A selection committee led by the Board of Education chairwoman has named a high school principal and veteran administrator as its choice to lead Hawaii’s public schools when they fully reopen in the fall after more than a year of mostly online classes during the pandemic.

Waipahu High School Principal Keith Hayashi, who must still be approved by the full board next month, would take over as interim superintendent on Aug. 1 while the board conducts a more robust search for a permanent superintendent expected to be selected sometime next spring.

The new interim superintendent will replace Christina Kishimoto, who has served in the role for four years but decided not to seek a new term once her contract is up at the end of July.

Hawaii Education Superintendent Christina Kishimoto at presser held at the BOE building. 7 june 2017
Keith Hayashi, right, who has been nominated to serve as interim DOE superintendent, already has experience in the role. He took over for a month in 2017 during the transition before outgoing Christina Kishimoto began her tenure. Cory Lum/Civil Beat/2017

Hayashi, Waipahu’s principal since 2009, has had the job before. He took the reins for the month of July in 2017 to bridge the time between former superintendent Kathryn Matayoshi’s departure and Kishimoto’s start date.

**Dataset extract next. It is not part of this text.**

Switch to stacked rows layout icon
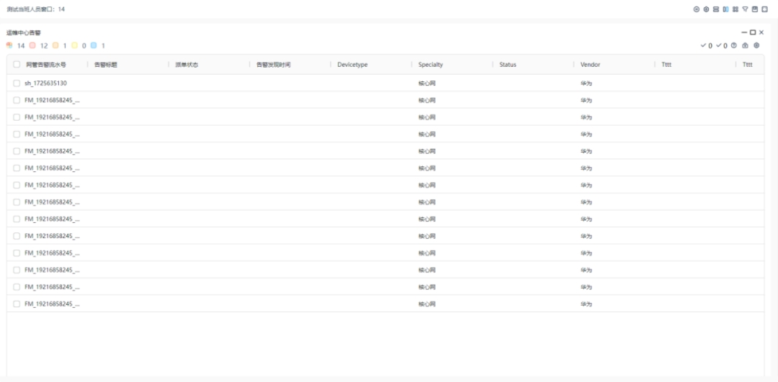The image size is (778, 382). [716, 9]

BOE chairwoman Catherine Payne said she and other members of the advisory committee, including board members Margaret Cox, Dwight Takeno and Bruce Voss, believed Hayashi was “the best candidate to meet the critical challenges facing our schools over the next few months.”

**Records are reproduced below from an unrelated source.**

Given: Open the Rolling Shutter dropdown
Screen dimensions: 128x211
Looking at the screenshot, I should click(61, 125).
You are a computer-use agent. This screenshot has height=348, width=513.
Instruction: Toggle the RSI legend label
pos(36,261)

“He has experience as a teacher, principal, complex area superintendent, interim deputy superintendent, and, briefly, as an acting state superintendent,” Payne said. “I am confident that he is the right person to lead our schools during the difficult months ahead.”

The Department of Education superintendent oversees Hawaii’s single district K-12 school system of 294 schools and roughly 174,000 total students, plus 22,000 personnel including some 13,500 teachers.

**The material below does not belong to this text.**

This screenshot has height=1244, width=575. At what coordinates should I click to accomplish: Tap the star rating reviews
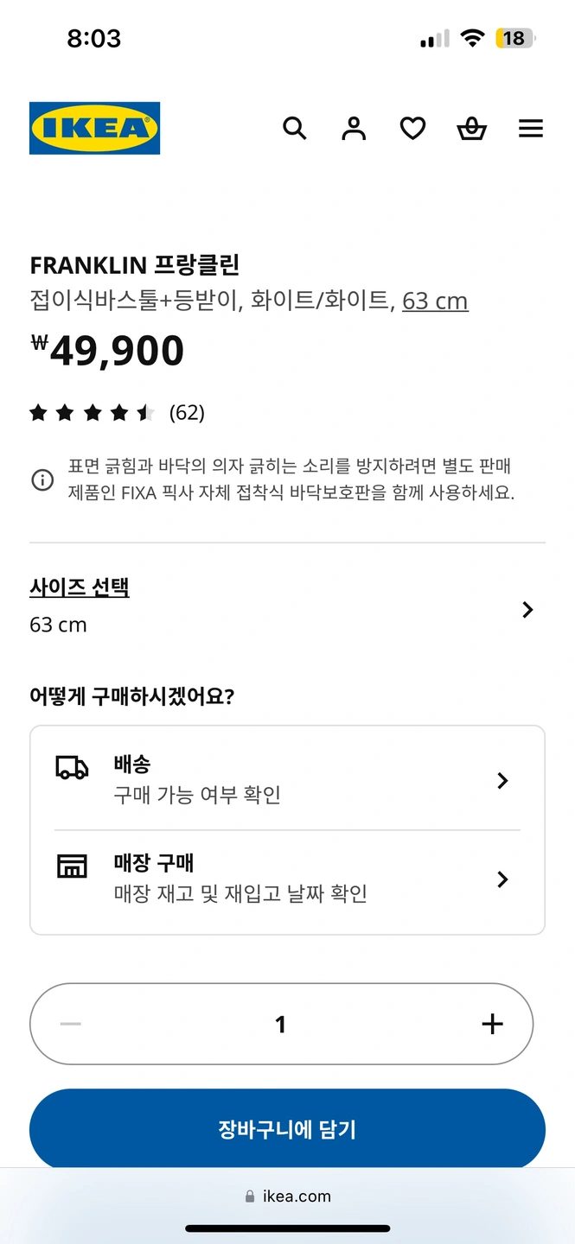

Aside from the full reopening of classrooms, the DOE must leverage a massive amount of federal COVID-19 relief funds to support students who fell behind during the pandemic while bracing for an anticipated $124 million funding gap for the 2021-23 fiscal biennium.

Hayashi beat out a field of 14 candidates, including the outgoing president of the Hawaii State Teachers Association Corey Rosenlee, who was among Kishimoto’s fiercest critics. Five finalists were granted an interview, according to a memo posted Friday. The BOE was due to vote on the recommendation during its June 17 general business meeting.

Who is Hayashi?

Hayashi has long been praised, including by Kishimoto as recently as several months ago, for his leadership of one of the state’s largest high schools, which has an enrollment of roughly 2,800.

Waipahu High’s career academy program that allows students to select a specific pathway to help groom skills in a certain industry is seen as a leading model in the state while its Early College program, in which high schoolers may accrue college credit before graduating, has won accolades from Gov. David Ige and other state leaders.

A graduate of Kaimuki High and the University of Hawaii, Hayashi also served as the complex area superintendent for Pearl City-Waipahu and was named the Hawaii High School Principal of the Year in 2014.

He currently makes somewhere between $138,790 and $196,470 annually as a high school principal; the advisory committee recommended that the interim superintendent earn $210,000 per year.

“I am confident that he is the right person to lead our schools during the difficult months ahead.” — BOE chairwoman Catherine Payne

The interim superintendent will serve until a permanent replacement is in place, which is likely to be“through at least March 2022” according to the BOE’s specifications, though “the exact service period will heavily depend on other circumstances.”

The job description called for an interim leader able to address learning loss and the social-emotional needs of students; develop and communicate clear and timely plans to promote safe in-person learning; and who can “restore trust and confidence in leadership through clear, timely, and transparent guidance and communication” to parents, students and staff.

The board also sought someone with a deep understanding of Hawaii’s educational system; who can develop strong relationships with people inside and outside the DOE and with stakeholders; and develop an “empathetic organizational culture.”

The interim superintendent was not precluded from applying for the longer-term role but that will be done through a separate search process involving an outside firm.

With the COVID-19 pandemic easing thanks to a mass vaccination ramp-up that now includes kids as young as 12, the school system appears to be heading toward a sense of normalcy.

Kishimoto, a Bronx native who has not yet announced her future plans, has said all DOE schools will be fully reopened by the new school year, and the union didn’t object since at least 11,000 teachers have been fully vaccinated.

Kishimoto’s final year of leadership was buffeted with criticism by the union and other stakeholders as she failed to clearly articulate a plan to reopen schools or provide a quality distance learning curriculum for students at the height of the public health crisis.

So tenuous was her public reception over the last year that state lawmakers got involved, pushing a bill through this past session that would require the BOE to prioritize a local candidate who had spent at least a decade in the DOE to lead the schools.